> **Task**
Write only how many lines in this data include "will".

##### Supplied material

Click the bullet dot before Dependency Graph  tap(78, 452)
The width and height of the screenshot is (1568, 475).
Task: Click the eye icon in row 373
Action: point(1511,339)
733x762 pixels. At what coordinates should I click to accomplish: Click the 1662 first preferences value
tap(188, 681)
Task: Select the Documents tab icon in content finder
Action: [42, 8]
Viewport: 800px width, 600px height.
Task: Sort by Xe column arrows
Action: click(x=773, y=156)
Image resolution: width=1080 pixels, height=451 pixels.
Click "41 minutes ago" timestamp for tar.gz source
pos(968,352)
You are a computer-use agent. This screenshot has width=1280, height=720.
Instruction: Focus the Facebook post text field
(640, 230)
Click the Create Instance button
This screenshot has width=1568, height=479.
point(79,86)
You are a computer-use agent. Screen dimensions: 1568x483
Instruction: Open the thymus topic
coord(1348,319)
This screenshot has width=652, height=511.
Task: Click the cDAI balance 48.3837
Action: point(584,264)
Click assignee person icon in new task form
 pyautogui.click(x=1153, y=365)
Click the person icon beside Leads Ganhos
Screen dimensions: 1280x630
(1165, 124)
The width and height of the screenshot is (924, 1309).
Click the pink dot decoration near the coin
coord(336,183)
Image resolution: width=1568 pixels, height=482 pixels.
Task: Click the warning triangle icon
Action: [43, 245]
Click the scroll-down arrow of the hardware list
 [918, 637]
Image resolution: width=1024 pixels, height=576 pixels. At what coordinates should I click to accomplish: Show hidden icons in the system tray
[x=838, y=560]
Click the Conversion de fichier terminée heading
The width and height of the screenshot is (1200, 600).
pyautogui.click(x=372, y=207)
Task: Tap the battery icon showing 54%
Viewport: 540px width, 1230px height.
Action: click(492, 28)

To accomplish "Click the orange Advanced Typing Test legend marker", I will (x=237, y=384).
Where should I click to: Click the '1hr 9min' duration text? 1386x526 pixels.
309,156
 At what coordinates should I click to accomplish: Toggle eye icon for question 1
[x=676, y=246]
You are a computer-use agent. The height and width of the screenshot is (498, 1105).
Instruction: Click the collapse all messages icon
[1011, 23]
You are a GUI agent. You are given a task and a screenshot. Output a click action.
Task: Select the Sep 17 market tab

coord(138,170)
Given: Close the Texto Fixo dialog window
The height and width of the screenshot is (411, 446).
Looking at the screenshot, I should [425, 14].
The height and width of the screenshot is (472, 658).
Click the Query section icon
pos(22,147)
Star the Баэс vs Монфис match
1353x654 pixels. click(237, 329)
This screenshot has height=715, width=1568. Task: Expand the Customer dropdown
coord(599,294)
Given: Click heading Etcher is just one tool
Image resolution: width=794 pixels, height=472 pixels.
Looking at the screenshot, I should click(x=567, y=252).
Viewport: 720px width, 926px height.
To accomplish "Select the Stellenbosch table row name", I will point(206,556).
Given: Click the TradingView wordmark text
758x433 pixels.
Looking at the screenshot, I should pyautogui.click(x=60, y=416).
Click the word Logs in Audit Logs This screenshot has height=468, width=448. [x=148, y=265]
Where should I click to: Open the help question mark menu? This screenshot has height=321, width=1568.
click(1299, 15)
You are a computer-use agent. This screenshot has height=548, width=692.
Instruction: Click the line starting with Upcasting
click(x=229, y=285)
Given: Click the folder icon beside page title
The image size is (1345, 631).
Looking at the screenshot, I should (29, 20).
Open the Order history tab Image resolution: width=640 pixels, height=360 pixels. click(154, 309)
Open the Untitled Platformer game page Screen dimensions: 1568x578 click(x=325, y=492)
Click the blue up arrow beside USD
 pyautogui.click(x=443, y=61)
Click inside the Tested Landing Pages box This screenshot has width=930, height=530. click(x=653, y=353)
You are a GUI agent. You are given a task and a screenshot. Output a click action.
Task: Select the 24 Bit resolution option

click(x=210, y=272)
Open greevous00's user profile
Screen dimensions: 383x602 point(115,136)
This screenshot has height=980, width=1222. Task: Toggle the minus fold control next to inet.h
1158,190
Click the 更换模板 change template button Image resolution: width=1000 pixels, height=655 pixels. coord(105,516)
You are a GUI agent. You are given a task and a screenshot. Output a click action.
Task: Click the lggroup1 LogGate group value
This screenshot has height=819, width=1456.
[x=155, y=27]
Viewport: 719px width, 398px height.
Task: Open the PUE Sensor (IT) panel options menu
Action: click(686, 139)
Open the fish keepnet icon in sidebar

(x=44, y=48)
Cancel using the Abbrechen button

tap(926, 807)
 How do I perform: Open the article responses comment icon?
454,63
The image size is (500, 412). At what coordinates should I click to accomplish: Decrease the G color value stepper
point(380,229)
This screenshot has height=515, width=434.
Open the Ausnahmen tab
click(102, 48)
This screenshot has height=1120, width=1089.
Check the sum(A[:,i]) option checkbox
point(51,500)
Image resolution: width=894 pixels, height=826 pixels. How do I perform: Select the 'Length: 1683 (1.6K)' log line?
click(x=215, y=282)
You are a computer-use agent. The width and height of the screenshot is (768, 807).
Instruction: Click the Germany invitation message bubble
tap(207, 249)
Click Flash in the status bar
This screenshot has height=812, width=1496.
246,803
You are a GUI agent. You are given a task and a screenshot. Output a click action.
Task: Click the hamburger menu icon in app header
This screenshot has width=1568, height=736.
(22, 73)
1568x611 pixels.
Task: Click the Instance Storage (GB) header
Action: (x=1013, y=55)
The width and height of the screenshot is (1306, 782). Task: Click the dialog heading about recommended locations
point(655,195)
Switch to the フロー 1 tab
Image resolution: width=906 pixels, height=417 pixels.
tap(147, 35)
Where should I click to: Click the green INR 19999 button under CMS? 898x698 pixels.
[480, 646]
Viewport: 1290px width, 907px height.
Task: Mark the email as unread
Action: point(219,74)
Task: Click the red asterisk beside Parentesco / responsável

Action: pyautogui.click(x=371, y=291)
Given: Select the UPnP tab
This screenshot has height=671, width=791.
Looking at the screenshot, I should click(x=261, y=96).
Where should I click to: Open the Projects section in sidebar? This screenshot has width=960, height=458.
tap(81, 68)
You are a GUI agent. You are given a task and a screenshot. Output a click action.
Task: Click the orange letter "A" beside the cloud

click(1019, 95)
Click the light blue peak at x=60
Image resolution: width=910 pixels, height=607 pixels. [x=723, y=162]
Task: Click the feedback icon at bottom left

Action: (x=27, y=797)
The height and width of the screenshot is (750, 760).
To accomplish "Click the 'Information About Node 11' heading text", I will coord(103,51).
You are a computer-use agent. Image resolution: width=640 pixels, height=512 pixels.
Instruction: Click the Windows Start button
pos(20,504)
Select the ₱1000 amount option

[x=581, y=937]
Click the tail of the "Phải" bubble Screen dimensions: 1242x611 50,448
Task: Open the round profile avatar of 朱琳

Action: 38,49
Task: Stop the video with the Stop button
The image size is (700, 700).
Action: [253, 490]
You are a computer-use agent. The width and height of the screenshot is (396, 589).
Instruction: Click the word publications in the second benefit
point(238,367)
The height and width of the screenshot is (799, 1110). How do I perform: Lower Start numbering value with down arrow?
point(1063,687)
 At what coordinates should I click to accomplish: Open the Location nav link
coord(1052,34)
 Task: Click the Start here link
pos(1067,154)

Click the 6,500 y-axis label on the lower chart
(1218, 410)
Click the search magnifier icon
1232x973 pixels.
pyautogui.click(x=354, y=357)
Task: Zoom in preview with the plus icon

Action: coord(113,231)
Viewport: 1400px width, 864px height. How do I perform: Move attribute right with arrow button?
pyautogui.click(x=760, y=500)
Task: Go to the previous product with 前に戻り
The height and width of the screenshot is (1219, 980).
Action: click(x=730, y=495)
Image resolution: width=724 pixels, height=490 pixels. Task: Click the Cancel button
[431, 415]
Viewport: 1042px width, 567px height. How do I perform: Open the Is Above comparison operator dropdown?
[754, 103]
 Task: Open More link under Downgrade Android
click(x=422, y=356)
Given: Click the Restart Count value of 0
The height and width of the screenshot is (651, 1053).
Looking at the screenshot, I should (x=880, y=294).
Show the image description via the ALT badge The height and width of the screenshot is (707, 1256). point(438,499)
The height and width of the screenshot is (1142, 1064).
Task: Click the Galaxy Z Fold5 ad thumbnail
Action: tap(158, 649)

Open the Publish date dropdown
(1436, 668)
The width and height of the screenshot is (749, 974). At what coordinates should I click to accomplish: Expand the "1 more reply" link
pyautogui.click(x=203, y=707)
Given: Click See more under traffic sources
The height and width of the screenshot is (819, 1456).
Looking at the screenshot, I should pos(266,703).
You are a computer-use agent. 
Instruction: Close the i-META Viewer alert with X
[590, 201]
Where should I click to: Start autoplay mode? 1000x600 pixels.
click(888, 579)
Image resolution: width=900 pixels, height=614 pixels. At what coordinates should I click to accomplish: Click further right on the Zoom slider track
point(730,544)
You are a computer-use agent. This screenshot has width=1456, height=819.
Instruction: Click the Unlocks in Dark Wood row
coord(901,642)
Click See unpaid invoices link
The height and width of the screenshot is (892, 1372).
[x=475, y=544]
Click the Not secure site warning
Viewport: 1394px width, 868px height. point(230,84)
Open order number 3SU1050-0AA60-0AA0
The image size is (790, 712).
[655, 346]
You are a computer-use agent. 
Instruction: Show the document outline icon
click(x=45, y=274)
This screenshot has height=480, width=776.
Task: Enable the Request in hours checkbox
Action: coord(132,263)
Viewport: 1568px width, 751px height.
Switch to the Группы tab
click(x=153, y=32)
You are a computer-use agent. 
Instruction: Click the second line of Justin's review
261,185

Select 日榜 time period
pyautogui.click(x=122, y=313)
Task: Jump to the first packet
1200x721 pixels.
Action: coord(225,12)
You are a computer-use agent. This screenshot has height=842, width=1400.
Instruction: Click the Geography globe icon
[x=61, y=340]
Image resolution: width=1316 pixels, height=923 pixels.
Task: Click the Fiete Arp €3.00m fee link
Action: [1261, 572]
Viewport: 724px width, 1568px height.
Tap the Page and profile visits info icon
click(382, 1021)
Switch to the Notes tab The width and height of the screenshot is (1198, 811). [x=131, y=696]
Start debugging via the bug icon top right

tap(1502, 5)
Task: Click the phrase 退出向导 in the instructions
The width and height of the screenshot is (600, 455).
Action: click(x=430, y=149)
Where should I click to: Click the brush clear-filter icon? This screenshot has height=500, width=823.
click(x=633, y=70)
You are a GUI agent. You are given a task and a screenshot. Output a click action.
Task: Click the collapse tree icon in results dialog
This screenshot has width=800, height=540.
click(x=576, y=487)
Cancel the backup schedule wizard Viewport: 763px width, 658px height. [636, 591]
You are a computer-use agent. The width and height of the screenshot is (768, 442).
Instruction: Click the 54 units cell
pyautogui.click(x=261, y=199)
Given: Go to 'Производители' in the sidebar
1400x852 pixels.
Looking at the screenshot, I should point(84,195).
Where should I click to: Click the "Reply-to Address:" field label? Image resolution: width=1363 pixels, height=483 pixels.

##########

> **Response below**
3